For the past few weeks I've been having vivid dreams where I star as a but kicking hero. It's so weird; my inner psyche must be really overly confident in my self defense skills. The closest I've been to karate class is jackie chan films (and kicking the microwave shut with an enthusiastic hi-yah), but I haven't watched an action film for months and months. I just don't understand the sudden boost of action in my dreams.
They all have a very 'sleek secret agent spy' feel to them. And gid has only been in one of them; we were on the same team trying to save someone from some horrible fate. The last few nights its like I've been a spectator in my dream- like there's two of me. I'm watching myself in my dream. I'll see a bad guy coming behind me, and before I get a chance to warn myself that he's going to try to get me, the me that I'm watching elbows the bad guy in the chest with ridiculous strength, then I disarm him, smack him with his own gun across the face, rendering him unconscious. Then, calmly, I walk away in broad daylight as I slide retro sunglasses over my eyes. Cool as a cucumber. I'm not positive if there is jazzy music in the background. There might be. The me watching me in my dream, by the way, is completely startled. Where the heck did that come from? '
What's really concerning is that I think I've (the awake alyssa) been infected with the overconfidence. The other day, as I was walking out of the grocery store, there was a guy about 20 feet away from me who didn't necessarily look suspicious, (but in movies, its always those ones that are sleeper bad guys) and as he walked closer and closer, I made an action plan as to what I would do if he hypothetically were to try anything fishy. By the time he walked past me (with a charming smile and nod) I had one hand clutching my keys wolverine style, and the other clenching my clutch wallet. In case you were wondering, I planned to smack him with my clutch (only $12.99 at target and ADorable) and then if he was still conscious, I was going to use some serious XMEN skills on him. Oh! Maybe I'm having these dreams because of the new x-men movie coming out! That makes sense. I've always yearned to be an X- Chick.

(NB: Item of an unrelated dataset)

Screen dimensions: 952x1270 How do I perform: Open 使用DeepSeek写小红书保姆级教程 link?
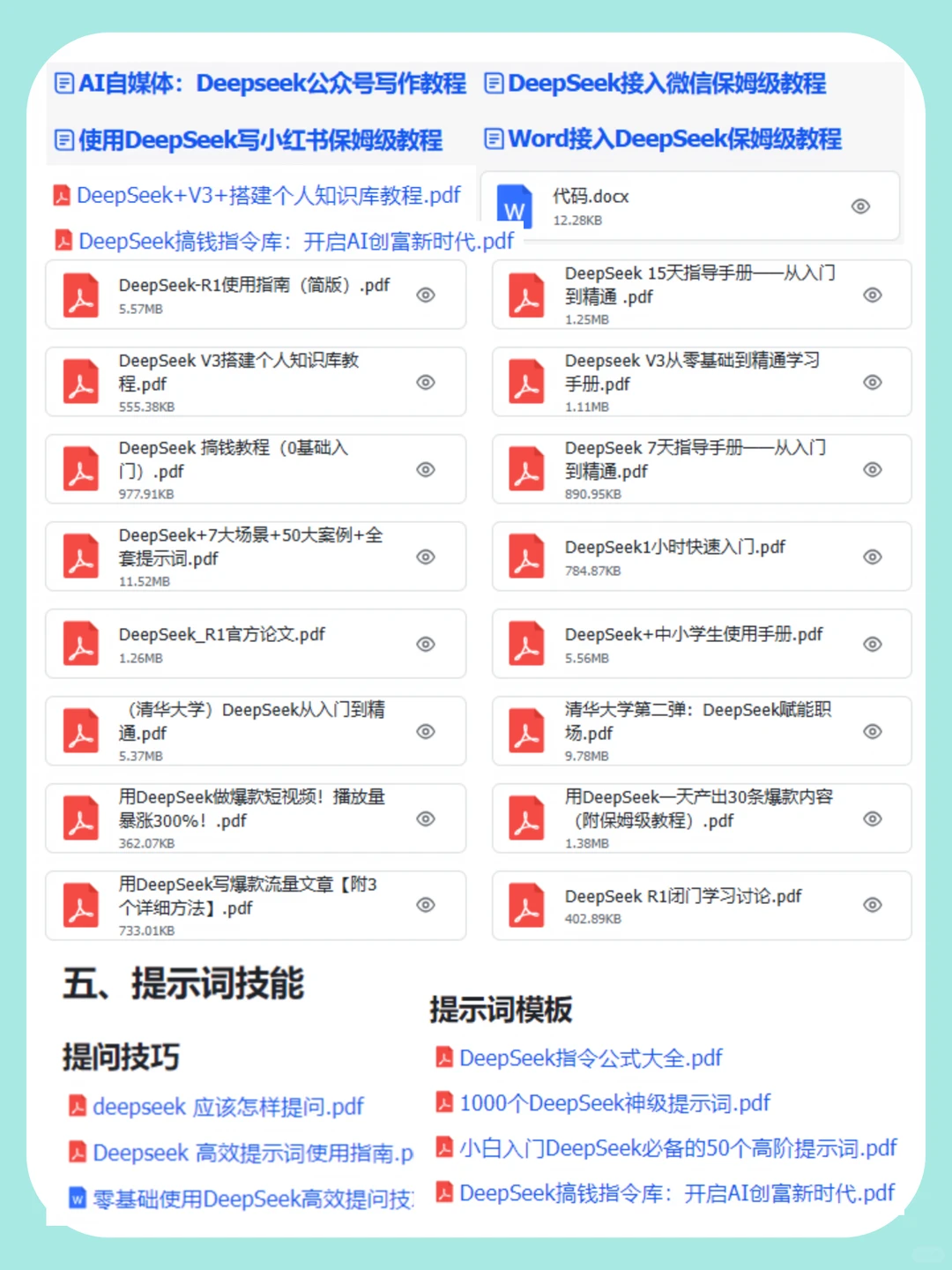260,139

The first few times I had these 'Bourne-Identity-esque' dreams, it was funny, and entertaining for gideon when I would excitedly tell him what an awesome spy dream-alyssa is, but they've been happening pretty frequently for about three weeks now. What the-?
Has anyone within earshot of my cyber-voice ever had an experience like this? Is it the hummus I've been eating or the excessive kool-aide squeeze its? Is it the 10 miles I ran this week? Are the sore muscles in my legs sending messages to my brain that are translating to action packed dreams? Is it the change of schedule- going from a full time job to part time work and lots of time to think and online shop? Seriously, you guys. I could be Jack Bauer's body guard. Not that I'm trying to stop it-- I kind of like having a new action story to tell Gid in the morning. But there's nothing wrong with me, right?
I'm still planning on having carrots, some hummus and a squeeze it for lunch. Notify me if you think it would be ill advised.
Have an adventurous friday, friends!